Material for the task
☆ ☆ ☆ ☆ ☆ ☆ ☆

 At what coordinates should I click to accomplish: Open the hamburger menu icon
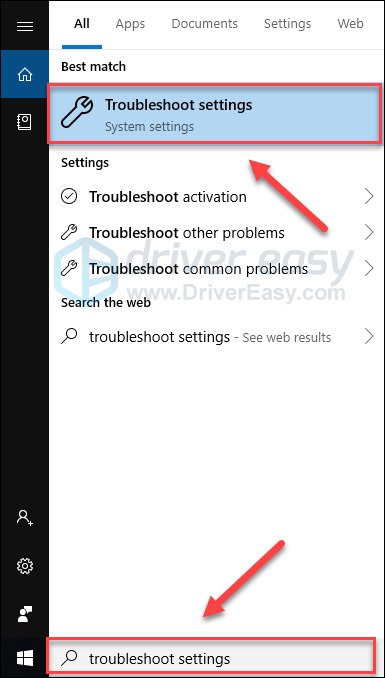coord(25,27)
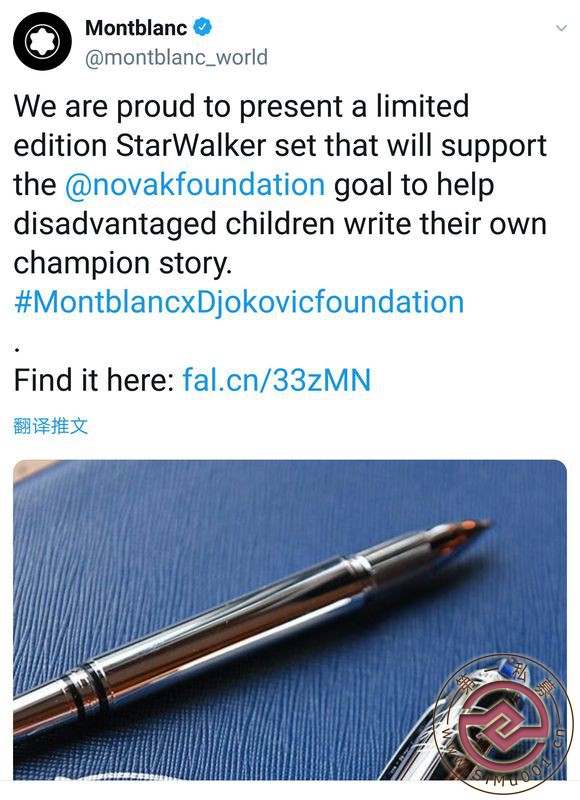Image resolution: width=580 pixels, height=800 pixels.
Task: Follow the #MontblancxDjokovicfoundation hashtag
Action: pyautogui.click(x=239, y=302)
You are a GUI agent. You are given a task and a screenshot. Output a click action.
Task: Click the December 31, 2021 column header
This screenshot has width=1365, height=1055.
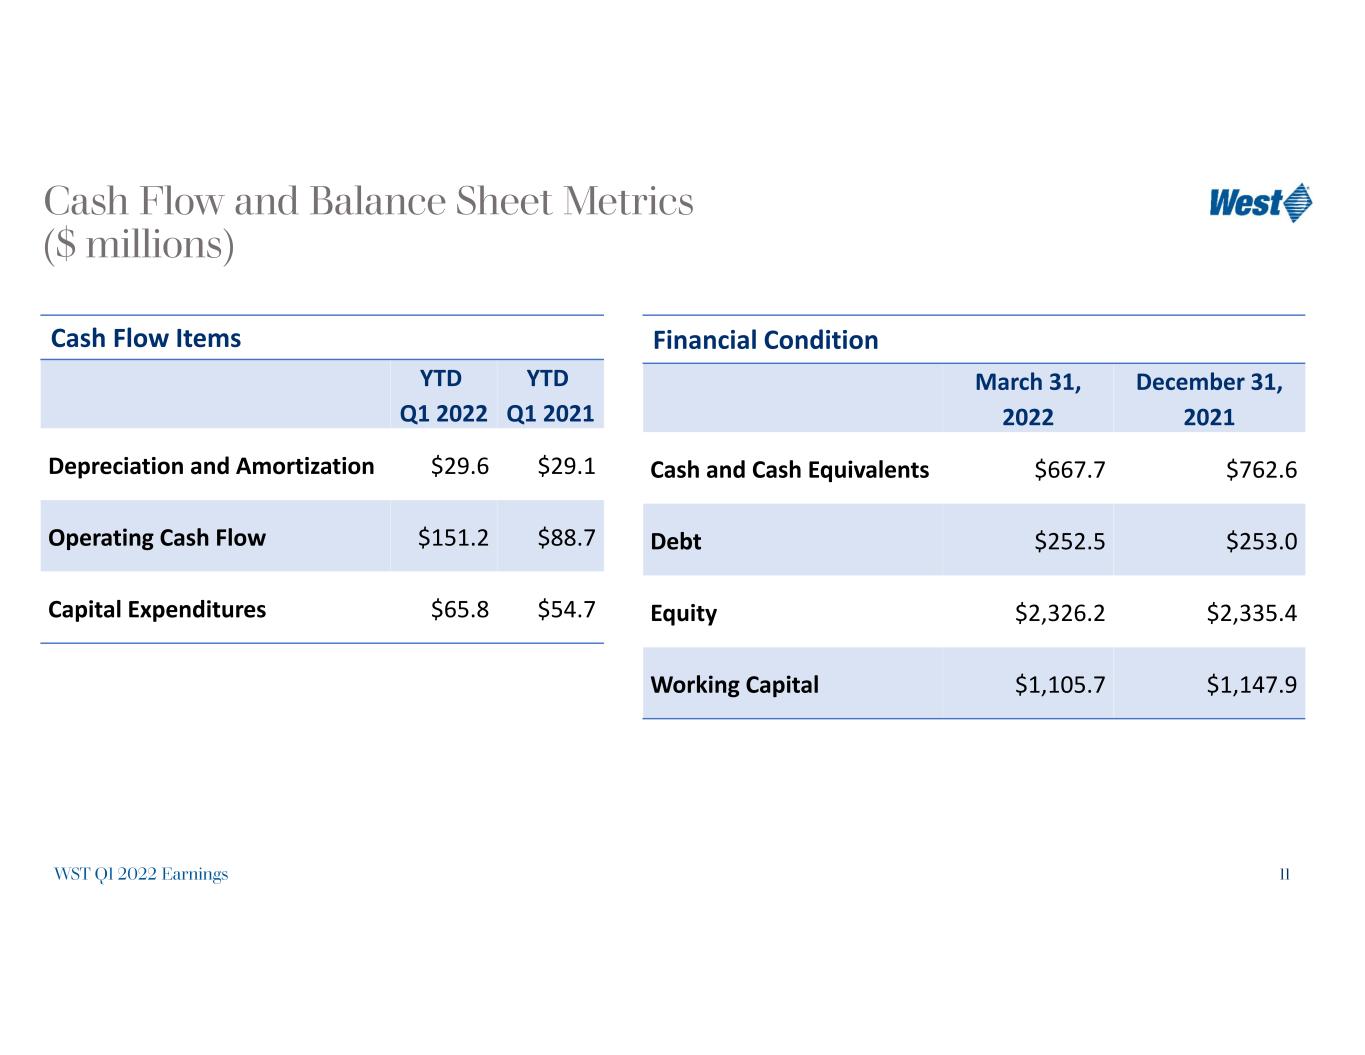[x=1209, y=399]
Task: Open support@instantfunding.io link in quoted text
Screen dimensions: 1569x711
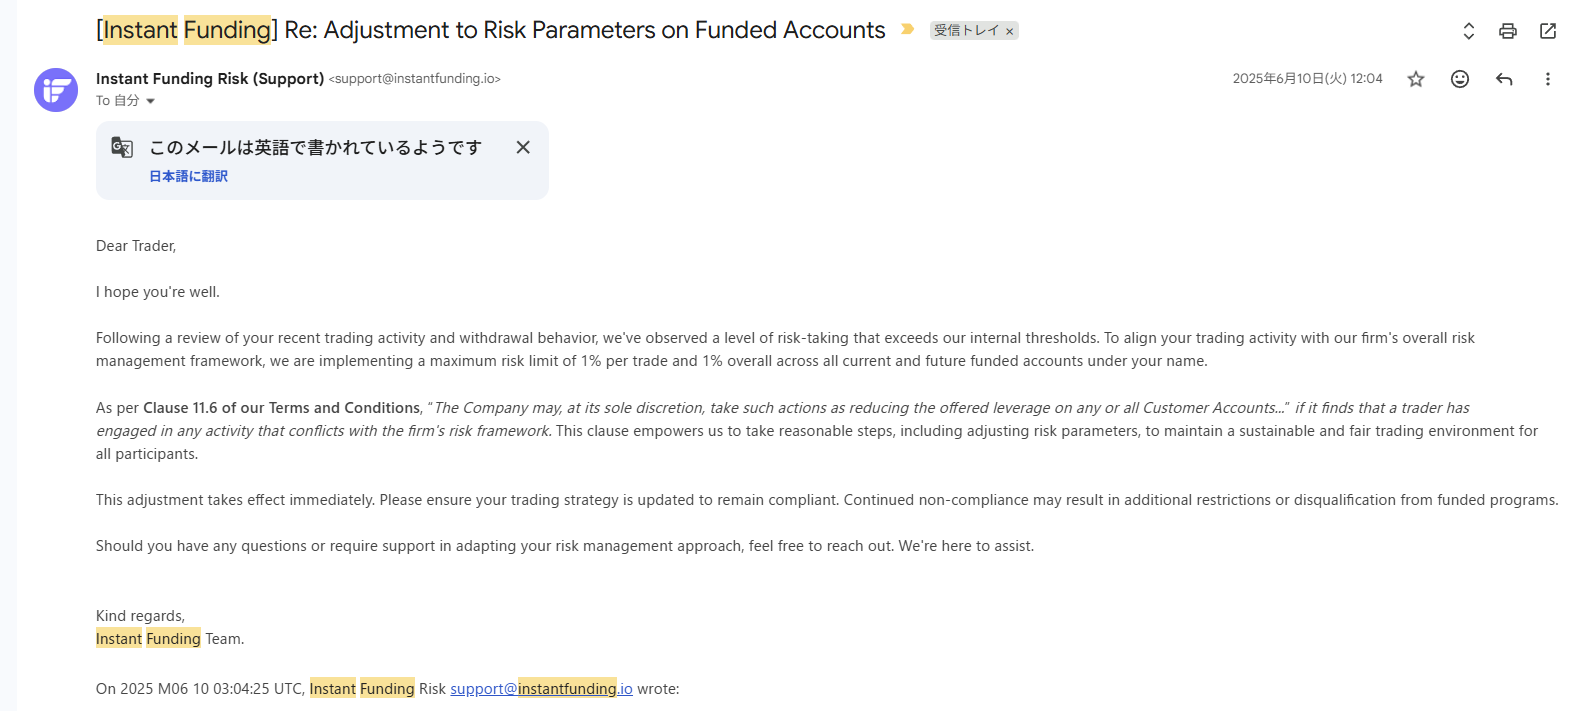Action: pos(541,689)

☆ ☆ ☆ ☆ ☆ ☆ ☆

Exercise
What you print must match the entries exactly, except that no pictures appear.

Solution to this exercise
 At what coordinates should I click to accomplish: Open the hamburger menu icon
coord(25,27)
Image resolution: width=580 pixels, height=800 pixels.
Task: Follow the #MontblancxDjokovicfoundation hashtag
Action: pyautogui.click(x=239, y=302)
You are a GUI agent. You are given a task and a screenshot. Output a click action.
Task: Click the December 31, 2021 column header
This screenshot has width=1365, height=1055.
[x=1209, y=399]
Task: Open support@instantfunding.io link in quoted text
Screen dimensions: 1569x711
Action: pos(541,689)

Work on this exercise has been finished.